▸ **RECORDED INFORMATION**
==*==

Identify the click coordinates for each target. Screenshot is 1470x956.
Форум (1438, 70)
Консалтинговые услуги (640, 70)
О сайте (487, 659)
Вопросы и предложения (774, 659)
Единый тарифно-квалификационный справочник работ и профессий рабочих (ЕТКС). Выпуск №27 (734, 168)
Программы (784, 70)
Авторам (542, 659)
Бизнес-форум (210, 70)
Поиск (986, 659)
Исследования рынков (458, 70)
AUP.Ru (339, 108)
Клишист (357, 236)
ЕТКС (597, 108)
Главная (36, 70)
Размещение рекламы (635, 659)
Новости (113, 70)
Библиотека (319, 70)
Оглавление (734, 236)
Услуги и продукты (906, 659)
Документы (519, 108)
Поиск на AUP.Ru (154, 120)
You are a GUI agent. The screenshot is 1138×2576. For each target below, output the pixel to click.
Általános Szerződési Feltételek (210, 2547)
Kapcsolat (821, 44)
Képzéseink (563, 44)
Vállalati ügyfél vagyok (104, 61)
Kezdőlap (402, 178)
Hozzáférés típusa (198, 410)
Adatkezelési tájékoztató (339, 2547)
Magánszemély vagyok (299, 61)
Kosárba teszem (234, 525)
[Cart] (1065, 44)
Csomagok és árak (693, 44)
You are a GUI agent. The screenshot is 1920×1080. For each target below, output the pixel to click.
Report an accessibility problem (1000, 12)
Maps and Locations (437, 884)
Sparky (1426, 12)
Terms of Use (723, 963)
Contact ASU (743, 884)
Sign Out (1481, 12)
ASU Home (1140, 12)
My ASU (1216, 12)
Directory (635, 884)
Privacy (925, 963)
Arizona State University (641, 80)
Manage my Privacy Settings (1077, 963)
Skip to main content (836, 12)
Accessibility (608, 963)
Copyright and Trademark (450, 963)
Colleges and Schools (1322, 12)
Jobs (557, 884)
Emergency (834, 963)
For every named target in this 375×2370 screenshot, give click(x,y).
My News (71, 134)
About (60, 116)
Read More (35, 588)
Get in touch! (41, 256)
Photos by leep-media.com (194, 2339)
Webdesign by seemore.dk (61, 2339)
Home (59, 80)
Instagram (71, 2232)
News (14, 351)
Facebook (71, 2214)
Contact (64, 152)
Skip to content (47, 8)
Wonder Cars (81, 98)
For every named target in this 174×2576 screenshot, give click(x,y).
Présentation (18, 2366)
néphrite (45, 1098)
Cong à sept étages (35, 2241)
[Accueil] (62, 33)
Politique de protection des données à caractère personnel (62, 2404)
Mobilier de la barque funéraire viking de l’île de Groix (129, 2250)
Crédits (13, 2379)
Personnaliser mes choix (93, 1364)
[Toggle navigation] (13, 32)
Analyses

==*==

▸ **WORK REQUEST**
Reproduce word for word the lines of the records above, beginning at the first and ending with the line where "Politique de protection" appears, and nothing past it.

▸ **EXERCISE SOLUTION**
Identify the click coordinates for each target. Screenshot is 1470x956.
Форум (1438, 70)
Консалтинговые услуги (640, 70)
О сайте (487, 659)
Вопросы и предложения (774, 659)
Единый тарифно-квалификационный справочник работ и профессий рабочих (ЕТКС). Выпуск №27 (734, 168)
Программы (784, 70)
Авторам (542, 659)
Бизнес-форум (210, 70)
Поиск (986, 659)
Исследования рынков (458, 70)
AUP.Ru (339, 108)
Клишист (357, 236)
ЕТКС (597, 108)
Главная (36, 70)
Размещение рекламы (635, 659)
Новости (113, 70)
Библиотека (319, 70)
Оглавление (734, 236)
Услуги и продукты (906, 659)
Документы (519, 108)
Поиск на AUP.Ru (154, 120)
You are a GUI agent. The screenshot is 1138×2576. For each target below, output the pixel to click.
Általános Szerződési Feltételek (210, 2547)
Kapcsolat (821, 44)
Képzéseink (563, 44)
Vállalati ügyfél vagyok (104, 61)
Kezdőlap (402, 178)
Hozzáférés típusa (198, 410)
Adatkezelési tájékoztató (339, 2547)
Magánszemély vagyok (299, 61)
Kosárba teszem (234, 525)
[Cart] (1065, 44)
Csomagok és árak (693, 44)
You are a GUI agent. The screenshot is 1920×1080. For each target below, output the pixel to click.
Report an accessibility problem (1000, 12)
Maps and Locations (437, 884)
Sparky (1426, 12)
Terms of Use (723, 963)
Contact ASU (743, 884)
Sign Out (1481, 12)
ASU Home (1140, 12)
My ASU (1216, 12)
Directory (635, 884)
Privacy (925, 963)
Arizona State University (641, 80)
Manage my Privacy Settings (1077, 963)
Skip to main content (836, 12)
Accessibility (608, 963)
Copyright and Trademark (450, 963)
Colleges and Schools (1322, 12)
Jobs (557, 884)
Emergency (834, 963)
For every named target in this 375×2370 screenshot, give click(x,y).
My News (71, 134)
About (60, 116)
Read More (35, 588)
Get in touch! (41, 256)
Photos by leep-media.com (194, 2339)
Webdesign by seemore.dk (61, 2339)
Home (59, 80)
Instagram (71, 2232)
News (14, 351)
Facebook (71, 2214)
Contact (64, 152)
Skip to content (47, 8)
Wonder Cars (81, 98)
For every named target in this 174×2576 screenshot, give click(x,y).
Présentation (18, 2366)
néphrite (45, 1098)
Cong à sept étages (35, 2241)
[Accueil] (62, 33)
Politique de protection des données à caractère personnel (62, 2404)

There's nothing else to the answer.